Recast the records as a Markdown table with the columns Row and Line, giving each non-blank line its own numbered row. Leave the pictures out of the answer.

(Items from a dataset)
* Begin *

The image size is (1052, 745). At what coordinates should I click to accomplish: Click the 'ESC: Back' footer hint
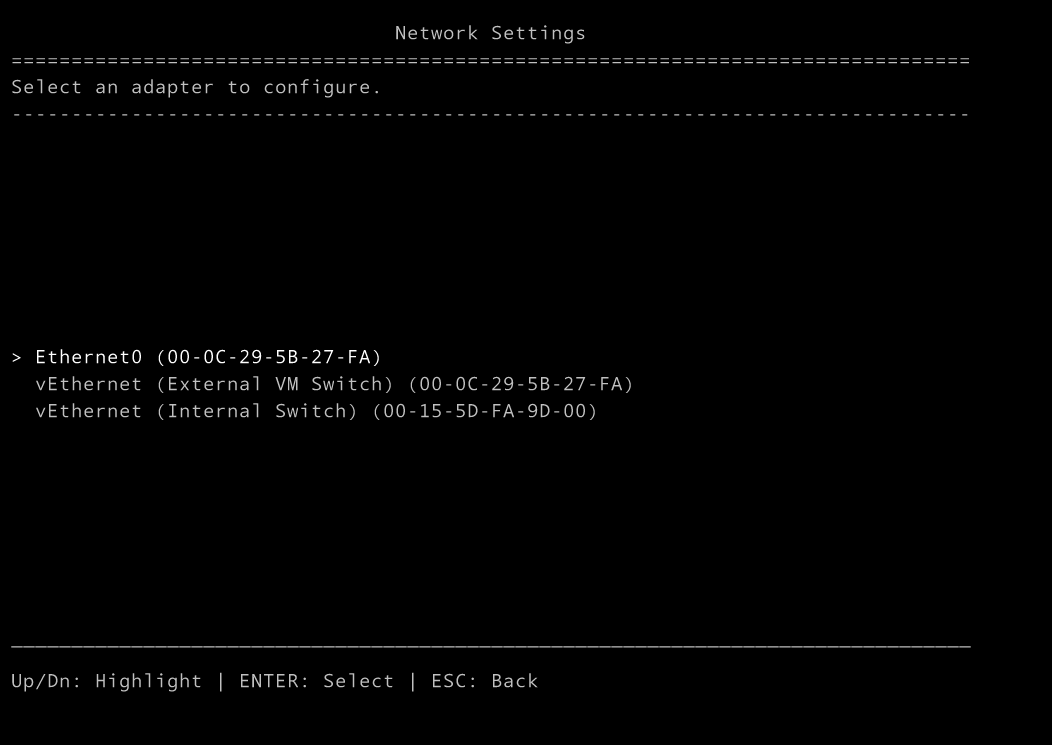[x=484, y=681]
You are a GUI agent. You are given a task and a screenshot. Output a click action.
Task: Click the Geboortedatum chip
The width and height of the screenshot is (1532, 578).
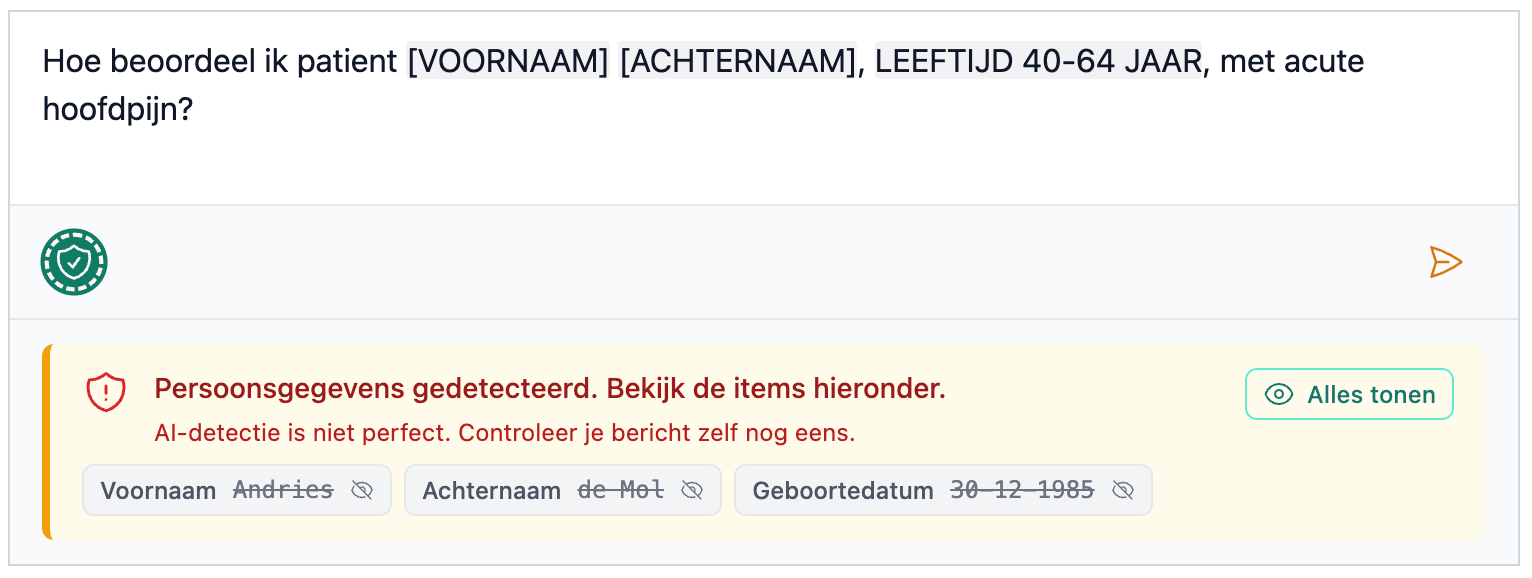pos(943,490)
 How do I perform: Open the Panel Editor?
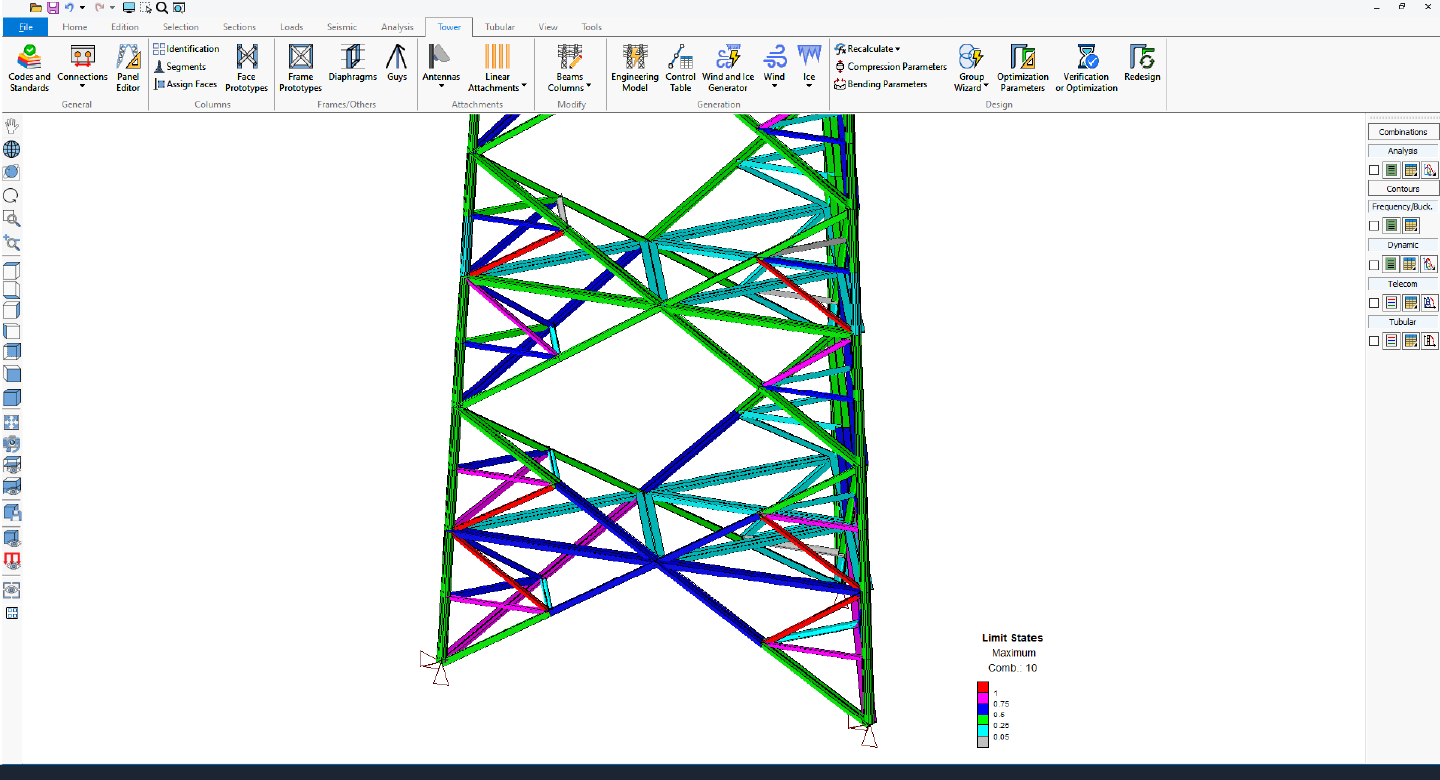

* End *

▶ [Answer to this task]
| Row | Line |
|---|---|
| 1 | The image size is (1052, 745). At what coordinates should I click to accomplish: Click the 'ESC: Back' footer hint |
| 2 | [x=484, y=681] |
| 3 | You are a GUI agent. You are given a task and a screenshot. Output a click action. |
| 4 | Task: Click the Geboortedatum chip |
| 5 | The width and height of the screenshot is (1532, 578). |
| 6 | pos(943,490) |
| 7 |  How do I perform: Open the Panel Editor? |